• [What you have to do]:
Your reply should be an exact copy of the lines from the one that holds "Task: Focus the Supplier ID input field" to the end of the data below.

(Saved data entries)
# # # # # # #

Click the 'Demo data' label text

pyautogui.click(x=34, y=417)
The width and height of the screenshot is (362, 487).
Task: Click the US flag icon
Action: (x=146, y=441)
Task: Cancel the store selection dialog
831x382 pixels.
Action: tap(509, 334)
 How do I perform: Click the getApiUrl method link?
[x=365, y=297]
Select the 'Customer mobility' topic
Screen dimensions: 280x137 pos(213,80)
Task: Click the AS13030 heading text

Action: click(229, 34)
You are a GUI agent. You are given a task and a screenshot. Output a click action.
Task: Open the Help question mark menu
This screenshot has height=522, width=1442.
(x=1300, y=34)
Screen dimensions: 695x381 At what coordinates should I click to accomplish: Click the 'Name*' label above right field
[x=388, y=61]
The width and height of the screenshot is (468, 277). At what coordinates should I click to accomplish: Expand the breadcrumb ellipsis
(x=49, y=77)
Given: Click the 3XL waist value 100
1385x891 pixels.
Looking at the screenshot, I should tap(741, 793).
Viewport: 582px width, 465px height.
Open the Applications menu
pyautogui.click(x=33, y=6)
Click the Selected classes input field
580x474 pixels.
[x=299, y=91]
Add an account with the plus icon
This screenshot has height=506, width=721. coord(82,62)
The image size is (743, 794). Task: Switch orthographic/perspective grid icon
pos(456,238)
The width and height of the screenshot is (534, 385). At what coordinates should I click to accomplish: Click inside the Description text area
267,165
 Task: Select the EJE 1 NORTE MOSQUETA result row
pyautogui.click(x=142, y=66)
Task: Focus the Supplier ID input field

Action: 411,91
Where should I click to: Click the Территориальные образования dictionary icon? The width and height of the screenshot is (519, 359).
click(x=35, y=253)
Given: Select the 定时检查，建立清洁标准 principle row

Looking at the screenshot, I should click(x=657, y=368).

# # # # # # #

• [Exercise result]:
Task: Focus the Supplier ID input field

Action: 411,91
Where should I click to: Click the Территориальные образования dictionary icon? The width and height of the screenshot is (519, 359).
click(x=35, y=253)
Given: Select the 定时检查，建立清洁标准 principle row

Looking at the screenshot, I should click(x=657, y=368).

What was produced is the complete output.